Reach Out To Others For Support

You’re going to be missing your ex, but instead of texting them, reach out to others. This can be your friends, your family, a therapist — as long as it isn’t your ex. “Get a friend to be your accountability partner, because discipline is not your friend during the stage of recovery,” Chan suggests.

“Sometimes a breakup is the shakeup needed when you need to redirect your life."

Amy Chan

Do Not Check Their Social Media

Although it will be tempting to Insta-stalk your ex, do your best to resist that temptation. Chan advises, “Before you check [their] Instagram, stop and ask, ‘Am I being kind to myself right now?’ You know the answer. Replace the urge with another behaviour that forces you to be present. This may mean you call a friend, go for a jog, or write a letter of gratitude to someone you love. The first few times you divert your behaviour it will feel contrived and extremely challenging, but the more you practice replacing the self-sabotaging urge with a healthy practice, the easier it becomes.”

Do A Digital Detox

Along with avoiding checking your ex's socials, Chan suggests removing their presence from your phone entirely. Yes, that means unfriending or blocking your ex on social media. If you're reluctant to do this, keep in mind that you can always re-friend them later, when the heartbreak isn’t so fresh. “Delete old messages, photos, unfollow their accounts, and even better, take a break from social media altogether,” Chan says. “Block their number if you have to, so you don’t obsess about them not contacting you."
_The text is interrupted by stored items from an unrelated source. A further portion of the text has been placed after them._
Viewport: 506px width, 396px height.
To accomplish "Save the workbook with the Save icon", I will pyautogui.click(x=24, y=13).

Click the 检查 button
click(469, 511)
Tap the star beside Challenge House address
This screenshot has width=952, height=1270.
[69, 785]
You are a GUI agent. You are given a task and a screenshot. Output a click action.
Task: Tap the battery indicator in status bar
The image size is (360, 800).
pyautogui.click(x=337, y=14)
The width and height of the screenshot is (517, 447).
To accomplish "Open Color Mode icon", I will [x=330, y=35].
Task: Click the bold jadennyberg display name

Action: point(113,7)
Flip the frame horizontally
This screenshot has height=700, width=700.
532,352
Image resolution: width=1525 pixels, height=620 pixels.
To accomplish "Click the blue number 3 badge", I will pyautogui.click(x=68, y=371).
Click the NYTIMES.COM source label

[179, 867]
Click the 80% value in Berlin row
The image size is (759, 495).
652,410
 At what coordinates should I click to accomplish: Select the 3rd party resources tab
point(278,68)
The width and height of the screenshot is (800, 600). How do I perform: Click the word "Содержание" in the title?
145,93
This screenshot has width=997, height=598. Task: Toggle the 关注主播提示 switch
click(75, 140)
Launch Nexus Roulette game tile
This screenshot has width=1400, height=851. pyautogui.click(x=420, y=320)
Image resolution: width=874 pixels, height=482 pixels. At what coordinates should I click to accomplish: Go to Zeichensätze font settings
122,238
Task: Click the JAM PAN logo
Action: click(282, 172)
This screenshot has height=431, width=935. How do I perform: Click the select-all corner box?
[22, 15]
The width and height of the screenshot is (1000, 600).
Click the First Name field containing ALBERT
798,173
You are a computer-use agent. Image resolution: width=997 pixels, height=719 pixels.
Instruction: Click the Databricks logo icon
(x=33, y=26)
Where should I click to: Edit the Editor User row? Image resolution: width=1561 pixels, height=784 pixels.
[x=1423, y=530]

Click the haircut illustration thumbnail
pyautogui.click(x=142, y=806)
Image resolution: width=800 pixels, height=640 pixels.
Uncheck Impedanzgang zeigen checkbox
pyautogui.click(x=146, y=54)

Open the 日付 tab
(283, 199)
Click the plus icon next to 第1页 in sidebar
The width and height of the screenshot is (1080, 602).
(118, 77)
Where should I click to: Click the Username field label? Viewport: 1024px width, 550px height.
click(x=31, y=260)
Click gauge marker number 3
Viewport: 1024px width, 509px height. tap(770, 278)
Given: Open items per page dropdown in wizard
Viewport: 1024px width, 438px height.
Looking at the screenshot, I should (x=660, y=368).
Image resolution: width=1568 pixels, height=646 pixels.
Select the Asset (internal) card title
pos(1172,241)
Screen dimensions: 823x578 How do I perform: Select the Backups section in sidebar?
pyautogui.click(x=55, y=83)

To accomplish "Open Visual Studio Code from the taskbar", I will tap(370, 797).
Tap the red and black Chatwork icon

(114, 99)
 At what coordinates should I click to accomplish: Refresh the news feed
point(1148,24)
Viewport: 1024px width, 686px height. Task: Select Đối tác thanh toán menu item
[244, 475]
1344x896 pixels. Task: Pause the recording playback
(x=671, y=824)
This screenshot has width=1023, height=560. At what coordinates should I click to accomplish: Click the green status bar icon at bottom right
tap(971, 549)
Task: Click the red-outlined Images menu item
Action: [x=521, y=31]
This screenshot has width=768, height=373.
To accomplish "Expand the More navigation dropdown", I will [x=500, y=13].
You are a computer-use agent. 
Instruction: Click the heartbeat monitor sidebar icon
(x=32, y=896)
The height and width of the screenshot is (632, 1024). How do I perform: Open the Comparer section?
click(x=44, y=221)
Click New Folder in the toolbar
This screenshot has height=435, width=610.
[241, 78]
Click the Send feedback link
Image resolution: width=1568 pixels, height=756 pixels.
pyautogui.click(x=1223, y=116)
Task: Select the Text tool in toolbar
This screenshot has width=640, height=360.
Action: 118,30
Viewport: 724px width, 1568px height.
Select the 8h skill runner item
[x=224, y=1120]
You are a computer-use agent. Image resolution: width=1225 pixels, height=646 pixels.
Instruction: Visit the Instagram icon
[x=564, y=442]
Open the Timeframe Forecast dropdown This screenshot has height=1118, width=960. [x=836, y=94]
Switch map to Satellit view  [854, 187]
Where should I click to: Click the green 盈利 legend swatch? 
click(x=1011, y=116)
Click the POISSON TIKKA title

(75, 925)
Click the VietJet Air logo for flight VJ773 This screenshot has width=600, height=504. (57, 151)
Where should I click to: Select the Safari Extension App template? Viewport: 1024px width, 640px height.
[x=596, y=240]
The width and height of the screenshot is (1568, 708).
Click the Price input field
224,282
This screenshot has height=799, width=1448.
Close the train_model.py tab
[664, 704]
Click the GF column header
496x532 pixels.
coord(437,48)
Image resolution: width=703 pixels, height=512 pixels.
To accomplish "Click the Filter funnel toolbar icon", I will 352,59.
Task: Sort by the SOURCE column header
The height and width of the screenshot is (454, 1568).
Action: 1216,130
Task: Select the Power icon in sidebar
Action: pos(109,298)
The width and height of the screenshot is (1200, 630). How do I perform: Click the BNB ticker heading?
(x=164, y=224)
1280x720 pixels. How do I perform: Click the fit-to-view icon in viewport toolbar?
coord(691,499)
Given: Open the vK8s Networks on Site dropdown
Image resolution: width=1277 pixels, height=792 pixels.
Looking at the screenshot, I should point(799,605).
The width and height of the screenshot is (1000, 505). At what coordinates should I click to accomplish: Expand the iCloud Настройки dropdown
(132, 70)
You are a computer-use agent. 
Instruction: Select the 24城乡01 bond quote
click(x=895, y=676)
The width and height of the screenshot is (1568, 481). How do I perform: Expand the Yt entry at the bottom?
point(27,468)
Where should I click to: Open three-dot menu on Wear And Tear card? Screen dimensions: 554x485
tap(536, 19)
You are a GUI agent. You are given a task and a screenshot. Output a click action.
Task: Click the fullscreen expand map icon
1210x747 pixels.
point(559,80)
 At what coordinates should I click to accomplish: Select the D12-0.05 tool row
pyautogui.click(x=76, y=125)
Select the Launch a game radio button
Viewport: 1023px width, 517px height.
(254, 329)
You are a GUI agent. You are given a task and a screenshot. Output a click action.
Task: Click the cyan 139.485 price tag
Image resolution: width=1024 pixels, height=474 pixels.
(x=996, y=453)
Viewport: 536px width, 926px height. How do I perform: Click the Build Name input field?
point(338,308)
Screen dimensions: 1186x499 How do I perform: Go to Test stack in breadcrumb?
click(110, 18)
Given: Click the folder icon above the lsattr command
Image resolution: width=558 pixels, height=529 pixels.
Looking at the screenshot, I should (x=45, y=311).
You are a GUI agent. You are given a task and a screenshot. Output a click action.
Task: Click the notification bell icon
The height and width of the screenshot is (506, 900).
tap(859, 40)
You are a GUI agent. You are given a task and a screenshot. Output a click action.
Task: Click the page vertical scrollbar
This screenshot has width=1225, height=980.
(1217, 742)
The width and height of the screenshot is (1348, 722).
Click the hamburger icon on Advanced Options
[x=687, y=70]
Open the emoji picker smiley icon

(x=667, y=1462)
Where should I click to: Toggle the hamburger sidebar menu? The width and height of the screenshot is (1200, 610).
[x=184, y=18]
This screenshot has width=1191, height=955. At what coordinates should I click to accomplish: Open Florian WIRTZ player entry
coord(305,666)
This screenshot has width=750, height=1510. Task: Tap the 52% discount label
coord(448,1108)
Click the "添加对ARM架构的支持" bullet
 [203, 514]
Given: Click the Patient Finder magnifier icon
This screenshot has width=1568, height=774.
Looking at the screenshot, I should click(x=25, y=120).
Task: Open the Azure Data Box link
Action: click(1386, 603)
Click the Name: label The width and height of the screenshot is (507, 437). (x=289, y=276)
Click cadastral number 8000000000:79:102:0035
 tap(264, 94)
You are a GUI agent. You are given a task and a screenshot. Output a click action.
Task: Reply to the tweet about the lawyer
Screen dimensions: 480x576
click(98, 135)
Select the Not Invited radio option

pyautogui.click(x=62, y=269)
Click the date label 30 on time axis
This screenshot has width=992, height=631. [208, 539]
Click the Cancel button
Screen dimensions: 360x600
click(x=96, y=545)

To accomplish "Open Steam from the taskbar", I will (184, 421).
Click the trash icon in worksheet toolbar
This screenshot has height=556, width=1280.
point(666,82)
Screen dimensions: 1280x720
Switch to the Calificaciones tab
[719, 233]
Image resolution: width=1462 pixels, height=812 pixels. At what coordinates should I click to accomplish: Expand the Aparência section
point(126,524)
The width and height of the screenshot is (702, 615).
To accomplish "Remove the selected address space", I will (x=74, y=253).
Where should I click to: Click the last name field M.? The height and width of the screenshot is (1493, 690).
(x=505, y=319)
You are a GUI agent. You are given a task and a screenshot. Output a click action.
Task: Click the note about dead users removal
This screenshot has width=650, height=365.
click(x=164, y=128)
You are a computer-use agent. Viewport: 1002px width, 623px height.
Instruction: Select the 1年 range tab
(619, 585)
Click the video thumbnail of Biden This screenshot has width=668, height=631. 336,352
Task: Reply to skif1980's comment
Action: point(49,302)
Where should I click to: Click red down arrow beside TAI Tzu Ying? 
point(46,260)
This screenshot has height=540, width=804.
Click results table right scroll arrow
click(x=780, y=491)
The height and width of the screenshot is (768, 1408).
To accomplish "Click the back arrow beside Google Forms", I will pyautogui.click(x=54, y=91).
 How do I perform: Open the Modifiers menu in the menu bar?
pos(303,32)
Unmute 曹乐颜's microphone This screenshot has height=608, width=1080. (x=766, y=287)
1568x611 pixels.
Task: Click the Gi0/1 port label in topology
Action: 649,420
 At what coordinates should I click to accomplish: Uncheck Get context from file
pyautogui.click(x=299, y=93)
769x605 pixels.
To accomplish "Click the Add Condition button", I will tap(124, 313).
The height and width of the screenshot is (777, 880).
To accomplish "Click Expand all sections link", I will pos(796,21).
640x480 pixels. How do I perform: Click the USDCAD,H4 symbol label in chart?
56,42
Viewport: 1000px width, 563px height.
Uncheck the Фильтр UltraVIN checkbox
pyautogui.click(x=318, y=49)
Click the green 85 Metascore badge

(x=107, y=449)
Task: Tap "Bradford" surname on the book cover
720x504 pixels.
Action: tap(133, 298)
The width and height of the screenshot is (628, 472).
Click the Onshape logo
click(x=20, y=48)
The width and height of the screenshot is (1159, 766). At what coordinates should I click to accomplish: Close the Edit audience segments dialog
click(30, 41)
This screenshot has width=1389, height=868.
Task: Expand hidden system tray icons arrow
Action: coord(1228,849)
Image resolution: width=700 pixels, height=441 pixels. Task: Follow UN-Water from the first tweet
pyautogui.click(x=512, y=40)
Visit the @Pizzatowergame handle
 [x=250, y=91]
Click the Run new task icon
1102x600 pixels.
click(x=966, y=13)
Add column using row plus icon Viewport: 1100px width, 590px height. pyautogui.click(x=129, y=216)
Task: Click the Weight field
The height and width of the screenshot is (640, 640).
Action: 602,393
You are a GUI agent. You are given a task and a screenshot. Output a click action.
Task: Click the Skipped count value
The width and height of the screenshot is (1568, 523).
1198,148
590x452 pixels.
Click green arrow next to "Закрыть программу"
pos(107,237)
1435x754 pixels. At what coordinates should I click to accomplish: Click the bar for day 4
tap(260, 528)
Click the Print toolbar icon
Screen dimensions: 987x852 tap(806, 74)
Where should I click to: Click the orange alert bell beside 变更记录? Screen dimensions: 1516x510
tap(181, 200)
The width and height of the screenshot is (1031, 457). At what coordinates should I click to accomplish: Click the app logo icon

Change Up Your Physical Space

After a break-up, changing up your physical space can help you mentally reset. If you live together, move out as soon as you’re able to. If you don’t live together — or even if you do — change up your space. This can be as simple as changing your sheets and putting away that framed photo of the two of you, or it could be a total redesign of your space. “The more you can decrease your exposure to memories of your ex, the more you minimize your chances of relapse,” Chan says. “Move around your furniture, simplify the things in your home and metaphorically make space for the new to come in.”
Photographed by Karen Sofia Colon.

Whatever You Do, Don’t Have Breakup Sex

You’re going to want to have breakup sex — but don’t, Chan says. While it’s only natural to want to, if you do have breakup sex, “you are establishing an emotional bond whether you like it or not. So if you’re trying to get over someone, literally, do not get on top of them! Sex with the ex is prohibiting those bonds to break, keeping you more attached.”

Plan Something Fun — Without Your Ex

Creating new memories without your ex can help you begin to move on. “Book a self-care holiday so that you have something to look forward to,” Chan says. “Choose something healthy like a yoga retreat.”

Reflect On Your Relationship

After the immediate pain has passed, look back on your relationship and reflect. “Sometimes a breakup is the shakeup needed when you need to redirect your life,” Chan says. “Breakups are a great time to go inward, to evaluate what lessons are there for you to grow, to evolve, to be more conscious. Pain is an excellent motivator for change. Use the pain as fuel to your fire to create the life and love you desire.”